J-IVCARESは、無菌的非接触手技(ANTT®:Aseptic Non-Touch Technique)の公式日本語版、および手順書の日本語版を公開しました。ANTT®の日本語版が国内で公開されるのは、今回が初めてとなります。
ANTT®とは
ANTT®は、英国のAssociation for Safe Aseptic Practice(ASAP)が提唱する、無菌操作を体系化した実践フレームワークです。血管内留置カテーテルの挿入・管理をはじめ、すべての侵襲的手技・すべての診療現場に適用できる考え方として、国際的に広く用いられています。

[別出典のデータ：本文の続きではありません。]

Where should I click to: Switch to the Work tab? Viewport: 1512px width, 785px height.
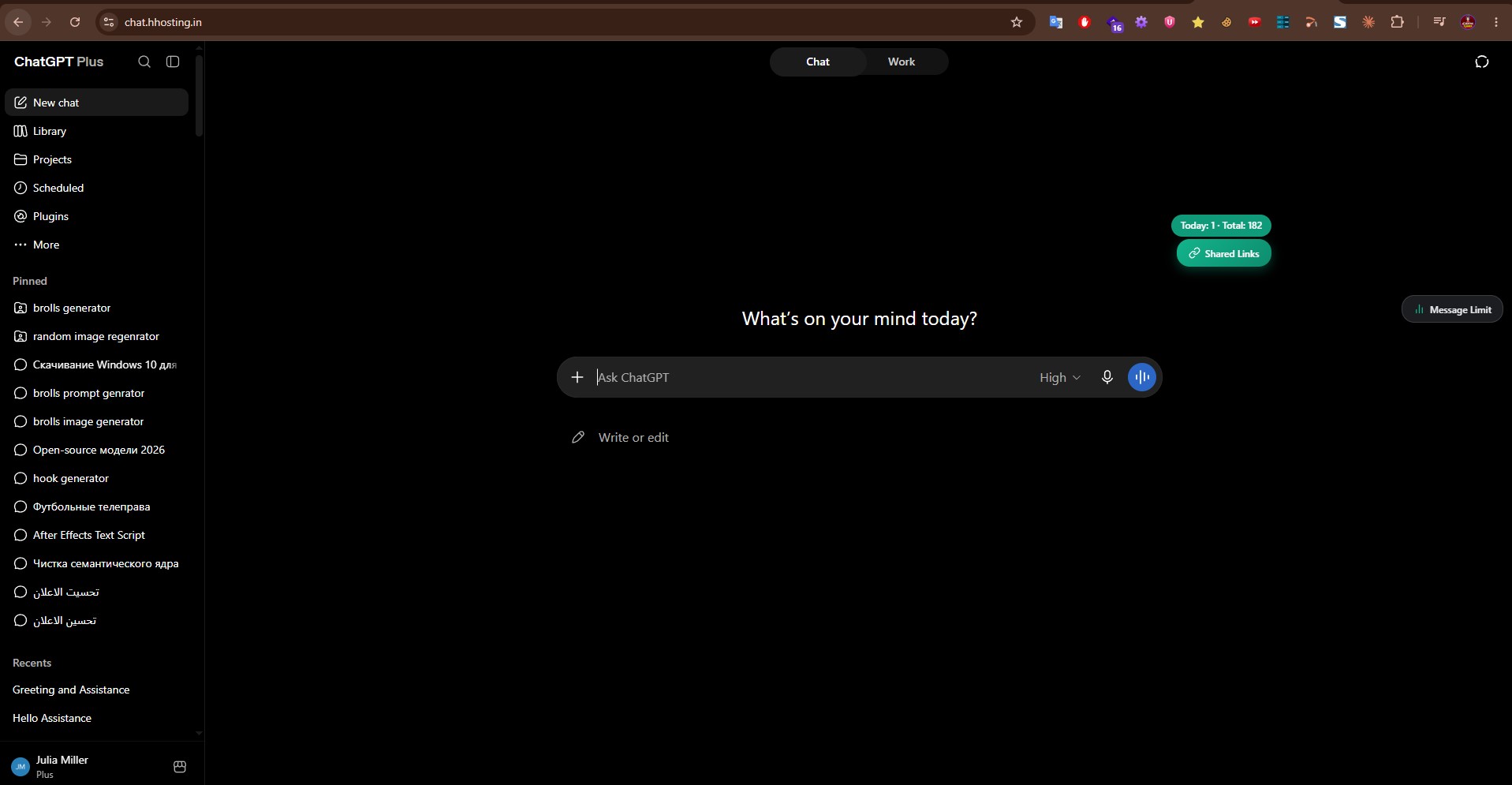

従来、無菌操作は「清潔・不潔」といった曖昧な言葉や、施設ごと・個人ごとの経験則で語られることが少なくありませんでした。ANTT®は、守るべき対象(Key-Part、Key-Site)を明確にし、手技の難易度に応じて標準的な方法を選択するという、再現性のある枠組みを提供します。
日本語版を作成した背景
これまで国内では、ANTT®の考え方を参照するには原文にあたる必要がありました。J-IVCARESでは、臨床現場の看護師・医師が日常業務のなかで活用できるよう、ASAPの許諾を得て公式日本語版を作成しました。翻訳はJ-IVCARESが行っています。
公開している資料
- ANTT®日本語版 — フレームワークの解説
- ANTT®手順書 日本語版 — 実際の手技に落とし込んだ手順書
いずれも下記のページまたは上部の「研究内容」からご覧いただけます。
活用のしかた
院内の手順書作成やマニュアル改訂の参考資料として、また新人教育・現任教育の教材として活用いただけます。感染対策リンクナース研修やバスキュラーアクセスチームの活動にもお役立てください。
あわせて公開しています
血管アクセスデバイスの評価・意思決定ツール「I-DECIDED」についても、日本語版(オールデバイス版・PIVC版・PICC版)を公開しています。
クレジット
ANTT®はThe Association for Safe Aseptic Practiceの登録商標です。本日本語版は同団体の許諾のもと、J-IVCARESが翻訳・公開しています。
J-IVCARESは今後も、血管内留置カテーテルの安全な留置・管理と感染防止に資する情報提供を続けてまいります。